Work to complete. Add 97 to every coordinate in the answers of the part of the entries that opens with their first line and closes with the line containing "will tap(390, 195).". Write out all of those lines again, including their requests, and leave every other number unchanged.

____________

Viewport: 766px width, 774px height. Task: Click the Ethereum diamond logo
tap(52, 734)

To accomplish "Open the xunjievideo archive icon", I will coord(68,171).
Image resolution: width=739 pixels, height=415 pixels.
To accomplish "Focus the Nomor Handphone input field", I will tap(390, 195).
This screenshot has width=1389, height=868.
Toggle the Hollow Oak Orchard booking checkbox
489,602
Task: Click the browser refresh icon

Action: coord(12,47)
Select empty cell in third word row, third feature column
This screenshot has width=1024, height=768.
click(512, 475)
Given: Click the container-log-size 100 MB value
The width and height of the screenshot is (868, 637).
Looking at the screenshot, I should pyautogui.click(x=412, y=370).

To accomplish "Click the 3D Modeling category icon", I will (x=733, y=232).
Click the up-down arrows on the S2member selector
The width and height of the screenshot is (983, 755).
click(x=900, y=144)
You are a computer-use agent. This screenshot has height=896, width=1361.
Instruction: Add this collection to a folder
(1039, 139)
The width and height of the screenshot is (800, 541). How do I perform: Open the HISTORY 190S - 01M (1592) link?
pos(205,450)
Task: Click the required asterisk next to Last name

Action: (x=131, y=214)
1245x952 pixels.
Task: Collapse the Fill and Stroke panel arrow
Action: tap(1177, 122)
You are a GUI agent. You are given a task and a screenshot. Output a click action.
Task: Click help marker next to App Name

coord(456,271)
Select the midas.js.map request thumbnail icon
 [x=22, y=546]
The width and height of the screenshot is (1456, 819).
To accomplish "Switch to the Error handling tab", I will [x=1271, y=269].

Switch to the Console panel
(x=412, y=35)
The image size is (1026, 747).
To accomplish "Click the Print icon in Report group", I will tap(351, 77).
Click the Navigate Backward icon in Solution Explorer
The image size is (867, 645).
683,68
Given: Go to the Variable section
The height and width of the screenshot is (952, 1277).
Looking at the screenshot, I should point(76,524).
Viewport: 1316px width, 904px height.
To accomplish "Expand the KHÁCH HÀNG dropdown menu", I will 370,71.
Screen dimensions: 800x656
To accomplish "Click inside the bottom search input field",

____________

Task solution.
Viewport: 766px width, 774px height. Task: Click the Ethereum diamond logo
tap(149, 831)

To accomplish "Open the xunjievideo archive icon", I will coord(165,268).
Image resolution: width=739 pixels, height=415 pixels.
To accomplish "Focus the Nomor Handphone input field", I will tap(487, 292).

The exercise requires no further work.